FC: The real world and real intelligent agents (like animals or humans) have many factors of uncertainty, so a model of their interaction should account for this uncertainty by involving randomness and probability. But that is really a detail. The model of intelligence I proposed in the paper could be reformulated with deterministic tasks and deterministic intelligent systems without substantially changing the nature of the model and its conclusions. Although that would be quite a bit less realistic and quite a bit less general.
ZDNet: Is there any value to a pursuit of intelligence that doesn't follow an "anthropocentric focus" as you put it on page 24? Some non-human intelligence?

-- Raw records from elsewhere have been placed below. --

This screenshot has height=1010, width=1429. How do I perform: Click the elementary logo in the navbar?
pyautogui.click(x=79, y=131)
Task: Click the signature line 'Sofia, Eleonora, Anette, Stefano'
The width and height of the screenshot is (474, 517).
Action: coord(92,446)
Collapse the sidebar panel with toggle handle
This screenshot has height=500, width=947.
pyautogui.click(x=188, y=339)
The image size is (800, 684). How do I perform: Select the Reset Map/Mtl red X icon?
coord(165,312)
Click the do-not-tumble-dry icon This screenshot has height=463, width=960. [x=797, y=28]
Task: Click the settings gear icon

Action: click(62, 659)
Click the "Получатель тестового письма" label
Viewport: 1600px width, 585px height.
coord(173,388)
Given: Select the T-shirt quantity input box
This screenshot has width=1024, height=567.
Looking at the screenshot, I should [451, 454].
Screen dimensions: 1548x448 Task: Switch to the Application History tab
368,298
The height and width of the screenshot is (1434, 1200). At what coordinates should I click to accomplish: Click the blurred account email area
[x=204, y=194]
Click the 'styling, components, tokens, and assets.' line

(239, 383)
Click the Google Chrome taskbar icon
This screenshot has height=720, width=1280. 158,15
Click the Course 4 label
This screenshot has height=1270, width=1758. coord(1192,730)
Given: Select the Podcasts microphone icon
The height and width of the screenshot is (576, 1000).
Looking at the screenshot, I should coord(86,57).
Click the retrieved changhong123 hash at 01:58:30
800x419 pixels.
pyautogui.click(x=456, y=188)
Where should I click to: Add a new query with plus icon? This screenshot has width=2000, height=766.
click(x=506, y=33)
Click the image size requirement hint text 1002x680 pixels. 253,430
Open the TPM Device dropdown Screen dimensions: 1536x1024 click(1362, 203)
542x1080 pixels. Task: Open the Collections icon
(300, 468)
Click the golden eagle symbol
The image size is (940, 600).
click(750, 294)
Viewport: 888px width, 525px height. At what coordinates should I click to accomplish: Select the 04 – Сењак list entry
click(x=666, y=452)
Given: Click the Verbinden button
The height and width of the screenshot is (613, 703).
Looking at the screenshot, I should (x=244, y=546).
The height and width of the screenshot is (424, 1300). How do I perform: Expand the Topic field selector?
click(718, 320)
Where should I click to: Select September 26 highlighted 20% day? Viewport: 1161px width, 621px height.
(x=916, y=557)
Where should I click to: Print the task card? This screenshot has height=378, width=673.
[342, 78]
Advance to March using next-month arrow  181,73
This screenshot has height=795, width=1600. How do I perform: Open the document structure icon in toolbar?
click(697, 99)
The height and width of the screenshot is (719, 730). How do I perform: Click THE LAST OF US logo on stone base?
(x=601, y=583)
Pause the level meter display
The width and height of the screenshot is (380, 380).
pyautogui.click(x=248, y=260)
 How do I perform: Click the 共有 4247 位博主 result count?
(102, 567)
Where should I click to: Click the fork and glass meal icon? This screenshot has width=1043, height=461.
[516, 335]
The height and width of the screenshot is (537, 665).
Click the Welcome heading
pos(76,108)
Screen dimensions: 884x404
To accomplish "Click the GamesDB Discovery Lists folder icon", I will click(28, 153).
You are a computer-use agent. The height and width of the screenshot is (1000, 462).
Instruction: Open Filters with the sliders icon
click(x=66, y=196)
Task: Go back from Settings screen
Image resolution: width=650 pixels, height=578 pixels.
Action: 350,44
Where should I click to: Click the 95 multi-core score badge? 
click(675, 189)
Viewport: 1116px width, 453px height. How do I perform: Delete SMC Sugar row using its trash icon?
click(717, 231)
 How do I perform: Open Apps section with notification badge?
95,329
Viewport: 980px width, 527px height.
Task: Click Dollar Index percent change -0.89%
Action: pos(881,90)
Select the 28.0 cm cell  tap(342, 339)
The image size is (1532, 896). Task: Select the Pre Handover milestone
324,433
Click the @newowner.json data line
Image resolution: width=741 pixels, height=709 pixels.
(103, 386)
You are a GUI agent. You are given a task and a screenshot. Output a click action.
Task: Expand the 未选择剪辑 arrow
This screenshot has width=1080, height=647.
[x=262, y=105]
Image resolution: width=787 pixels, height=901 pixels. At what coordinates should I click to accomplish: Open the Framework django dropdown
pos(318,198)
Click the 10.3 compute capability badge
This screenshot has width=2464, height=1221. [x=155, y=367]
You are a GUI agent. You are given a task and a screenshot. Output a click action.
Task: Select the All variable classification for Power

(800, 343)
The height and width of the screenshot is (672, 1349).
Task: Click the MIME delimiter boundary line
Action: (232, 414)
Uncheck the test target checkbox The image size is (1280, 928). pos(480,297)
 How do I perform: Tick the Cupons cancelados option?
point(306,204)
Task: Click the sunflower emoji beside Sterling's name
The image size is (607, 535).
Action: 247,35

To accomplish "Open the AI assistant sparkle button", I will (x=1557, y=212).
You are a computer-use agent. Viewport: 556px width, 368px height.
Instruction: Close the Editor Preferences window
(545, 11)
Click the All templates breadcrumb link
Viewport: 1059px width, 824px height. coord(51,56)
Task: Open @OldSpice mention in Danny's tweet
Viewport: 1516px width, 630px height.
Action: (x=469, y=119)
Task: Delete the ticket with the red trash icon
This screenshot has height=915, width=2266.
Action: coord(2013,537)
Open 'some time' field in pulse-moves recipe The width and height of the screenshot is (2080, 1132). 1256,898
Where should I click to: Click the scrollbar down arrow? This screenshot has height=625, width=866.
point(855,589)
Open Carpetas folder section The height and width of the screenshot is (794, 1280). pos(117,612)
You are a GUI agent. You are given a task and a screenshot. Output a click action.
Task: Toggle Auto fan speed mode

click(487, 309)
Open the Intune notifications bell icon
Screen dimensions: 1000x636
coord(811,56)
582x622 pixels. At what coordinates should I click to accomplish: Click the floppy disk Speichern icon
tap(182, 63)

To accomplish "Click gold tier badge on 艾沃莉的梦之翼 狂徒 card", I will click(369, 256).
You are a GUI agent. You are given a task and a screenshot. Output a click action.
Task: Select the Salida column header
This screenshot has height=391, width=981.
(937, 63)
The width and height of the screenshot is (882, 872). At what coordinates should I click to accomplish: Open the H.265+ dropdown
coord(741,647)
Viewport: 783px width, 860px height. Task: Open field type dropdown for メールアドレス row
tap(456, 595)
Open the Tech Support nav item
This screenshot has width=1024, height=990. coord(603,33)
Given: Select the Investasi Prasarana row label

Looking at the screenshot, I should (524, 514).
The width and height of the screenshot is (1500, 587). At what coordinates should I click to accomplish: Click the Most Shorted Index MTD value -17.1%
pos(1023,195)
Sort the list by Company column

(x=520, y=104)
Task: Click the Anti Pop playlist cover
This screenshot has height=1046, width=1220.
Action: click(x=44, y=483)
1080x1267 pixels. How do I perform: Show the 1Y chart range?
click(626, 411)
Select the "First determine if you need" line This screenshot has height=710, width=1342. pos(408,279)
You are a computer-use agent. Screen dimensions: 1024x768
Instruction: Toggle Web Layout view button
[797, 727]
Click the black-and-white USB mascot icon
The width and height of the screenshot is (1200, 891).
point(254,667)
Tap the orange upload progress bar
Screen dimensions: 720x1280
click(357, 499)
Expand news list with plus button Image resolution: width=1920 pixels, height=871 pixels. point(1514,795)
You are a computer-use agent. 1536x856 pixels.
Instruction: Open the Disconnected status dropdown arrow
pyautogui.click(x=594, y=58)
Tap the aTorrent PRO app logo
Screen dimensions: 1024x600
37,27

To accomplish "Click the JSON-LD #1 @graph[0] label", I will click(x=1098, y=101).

FC: Oh, absolutely. I do believe that intelligence that greatly differs from our own could exist and would have intrinsic value. But we probably won't call it "intelligence" if it isn't relatable. It is a fact that we only make sense of other minds, or value their cognitive abilities, relatively to our own. We recently started noticing that animals were intelligent only because of the ways their behavior resemble human behavior, because of the fact they seem to be able to solve problems that we value. If they weren't human-like in at least some ways, we wouldn't even *notice* -- much less value -- the richness or complexity of their information-processing abilities and their adaptation faculties. We don't perceive companies, markets, or science, to be intelligent -- yet they may be modelled as intelligent systems, and they often feature greater-than-human intelligence in a certain sense.
A good definition of intelligence should stay close to what people mean when they talk about intelligence. And humans have a fundamentally anthropocentric view of intelligence. So I believe it is necessary to explicitly acknowledge this fact, instead of using definitions of intelligence that ostensibly aspire to universality but that are implicitly describing human cognition and operating within a human value system.
ZDNet: Would a system like Keras take a different form if you had built it starting from what you've outlined here, or, asked differently, Is there a technology artifact similar to Keras that would be the output of the principles you've outlined here?
FC: Given what I've learned from my ongoing attempts to solve ARC, I do believe that there will eventually be software frameworks that will package these principles in an easy-to-use way for developers to leverage them in their own intelligent applications. There will be a Keras for neuro-symbolic program synthesis. An operating system for intelligence. However, this is still quite far away.
ZDNet: With the train and evaluation test files in JSON form posted on GitHub, can you be sure that the tests in ARC cannot be "gamed" as you put it? (Is this the private test set of which you write?)
FC: At this time, it is impossible to tell with certainty whether ARC can be "gamed" or not. My first step to answer this question will be to organize a public competition around ARC, with a monetary incentive, and see what happens. If there is a non-intelligent shortcut to solve ARC, chances are such a competition would quickly bring it to light.
The competition will leverage the private test set -- a completely unknown set of ARC tasks. This guarantees that the algorithms used in the competition will have to be able to autonomously handle new tasks, rather than being mere records of past human-generated solutions.
We'll see what happens! We're only just getting started.